Google for Developers surveys the Google AI stack from Gemini 3.5 models and AI Studio Build Mode to Gemini Live, Gemma 4, TPU software, robotics APIs, and Genie 3 world models.

Processed May 29, 2026
Infographic for Google's I/O AI session showing Gemini 3.5 models, AI Studio Build Mode, Gemini Live API, Gemma 4, TPU software, robotics, and Genie 3.

Executive Summary

Google for Developers presents the latest Google AI roadmap as a full-stack builder system. The session starts with Gemini 3.5 model choices for complex reasoning, production speed, and low-latency workloads, then connects those models to multimodal prototyping in AI Studio.

The practical center of the session is AI Studio Build Mode: a browser-based workspace that turns natural language prompts into working native Kotlin Android apps and Workspace-style tools. Google positions this alongside Gemini Live API, screen sharing, grounding through Google Search, and video understanding, so the workflow spans prompt, live interaction, generated code, and deployable app surfaces.

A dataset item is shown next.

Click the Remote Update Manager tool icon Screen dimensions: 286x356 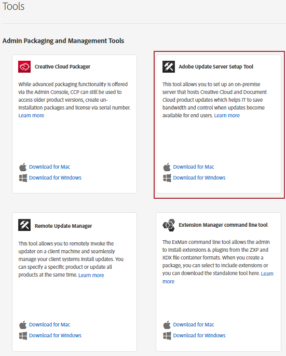click(24, 225)
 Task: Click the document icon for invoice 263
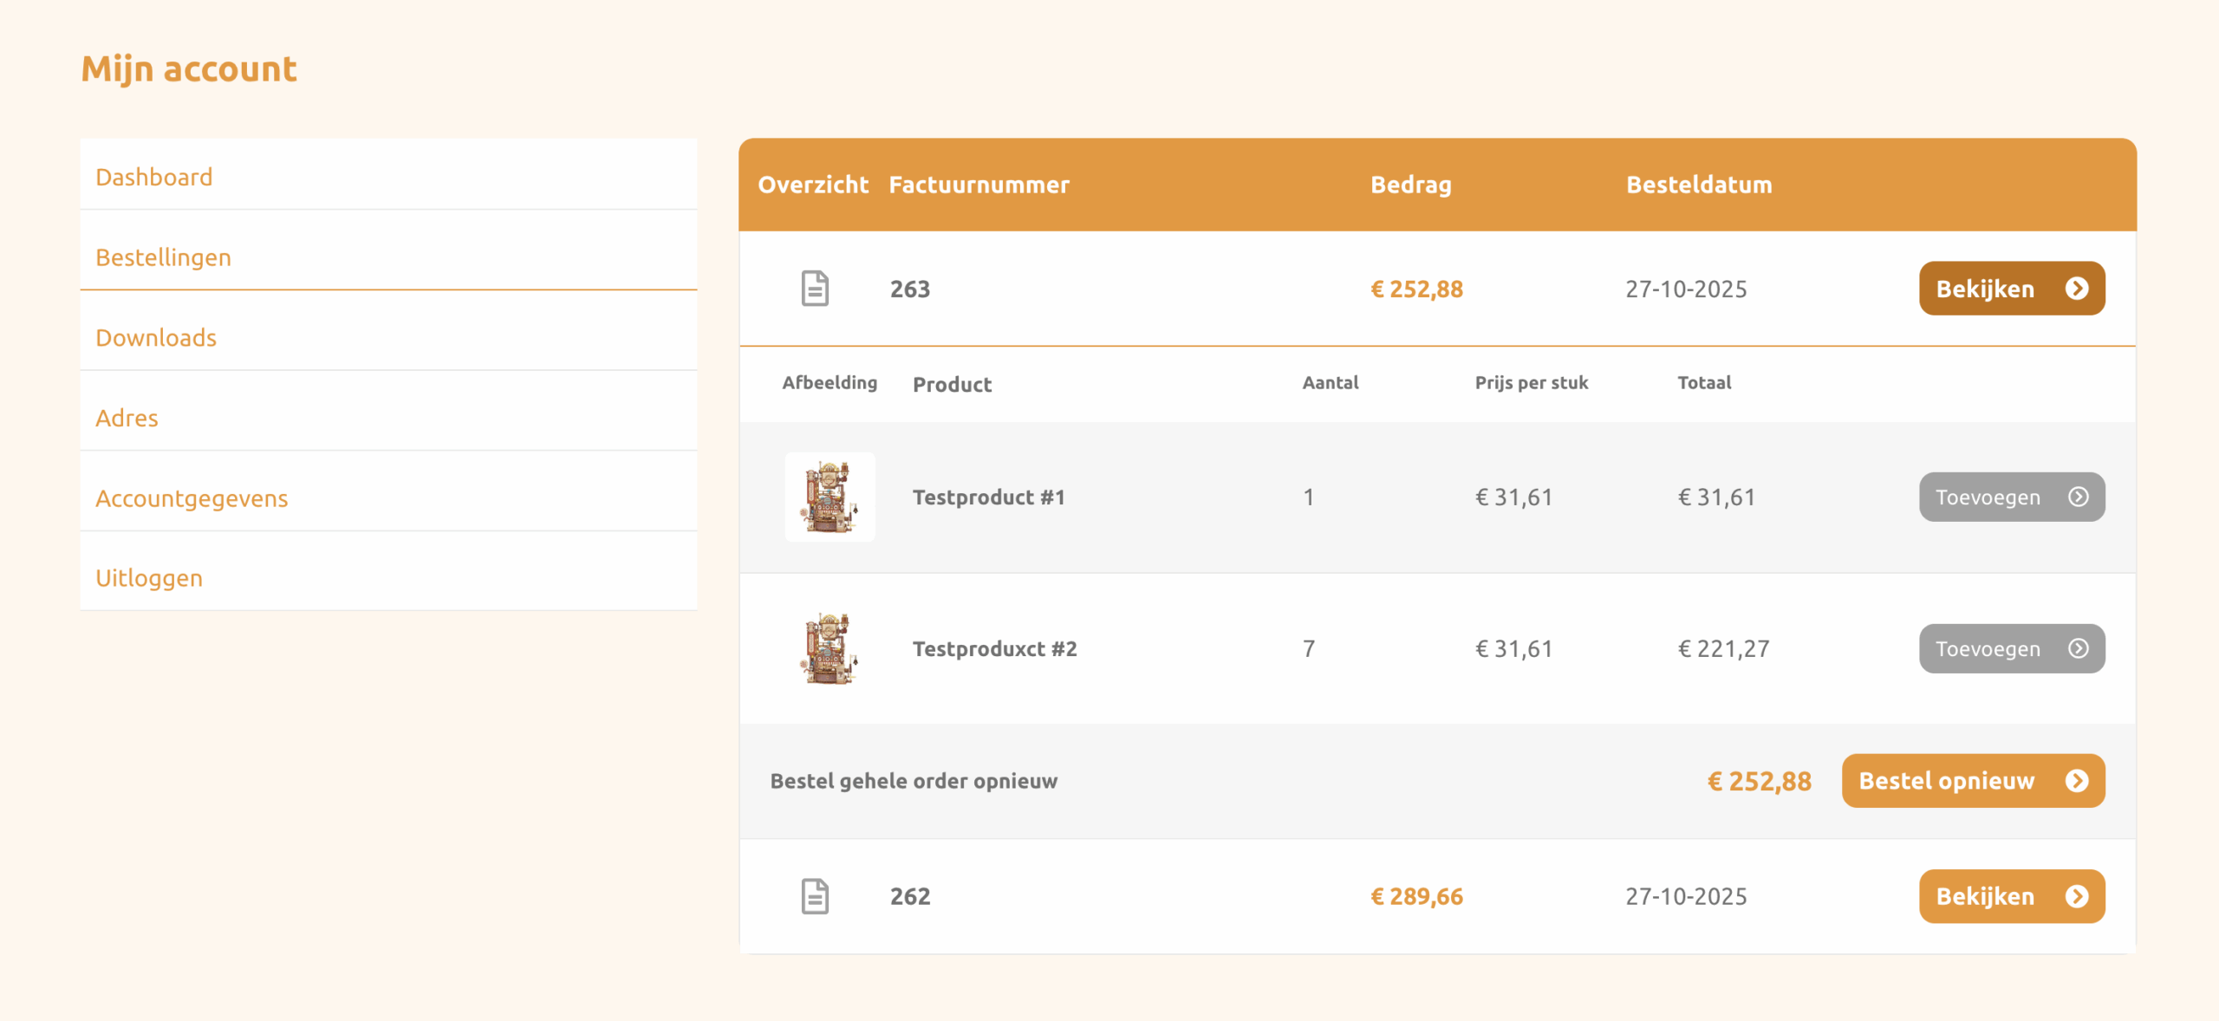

The back half widens the stack beyond frontier APIs. Gemma 4 is presented as an open model family with long context and local laptop deployment, while Google AI Edge Gallery brings smaller models onto mobile devices. The session also points to the TPU software stack, Gemini Robotics 1.6, and Genie 3 as signs that Google's AI platform is moving across cloud, edge, physical robotics, and simulated worlds.

Key Takeaways

  • Google frames Gemini 3.5 Pro, Gemini 3.5 Flash, and Gemini 3.1 Flashlight as different cost, speed, and reasoning tradeoffs.
  • AI Studio's playground workflow covers multimodal inputs such as text, audio, and video, including timestamp extraction and code snippet generation.
  • Gemini Live API and screen sharing enable realtime conversational interfaces that can reason over visual context and switch languages.
  • AI Studio Build Mode is positioned as a prompt-to-app workspace for generating native Kotlin Android apps and Workspace integrations.
  • Gemma 4 is presented as an open model family with a 256K context window, broad language support, and local laptop deployment.
  • The TPU software stack highlights JAX, PyTorch pathways, vLLM, and MaxText as scaling surfaces for training, tuning, and inference.
  • Gemini Robotics 1.6 and Genie 3 expand the session from app development into physical control and simulated world generation.

Builder Implications

  • Treat model selection as a product decision: reserve the largest model for hard reasoning and use Flash-class models when latency and cost dominate.
  • Use AI Studio for quick multimodal prototyping before investing in local project structure or production infrastructure.
  • Design realtime interfaces around live context, screen understanding, grounding, and language switching rather than simple chat turns.
  • Evaluate Build Mode output as generated application code: inspect permissions, architecture, data access, and release readiness before shipping.
  • Consider Gemma and AI Edge when privacy, offline behavior, or local cost control makes client-side inference attractive.
  • Track which announcements are available now versus roadmap items, especially mobile AI Studio and Play Store distribution from Build Mode.

Things to Verify

  • Exact rollout timing and platform availability for the AI Studio mobile app on Android and iOS.
  • Distribution requirements, review constraints, and licensing terms for Build Mode generated Android apps.
  • Latency, token use, and safety-filtering behavior for Gemini Live API and screen-sharing workflows.
  • Production limits for Gemma 4 local deployment, including memory, quantization, and supported hardware.
  • Current availability of Gemini Robotics 1.6 and Genie 3 beyond demos or limited access programs.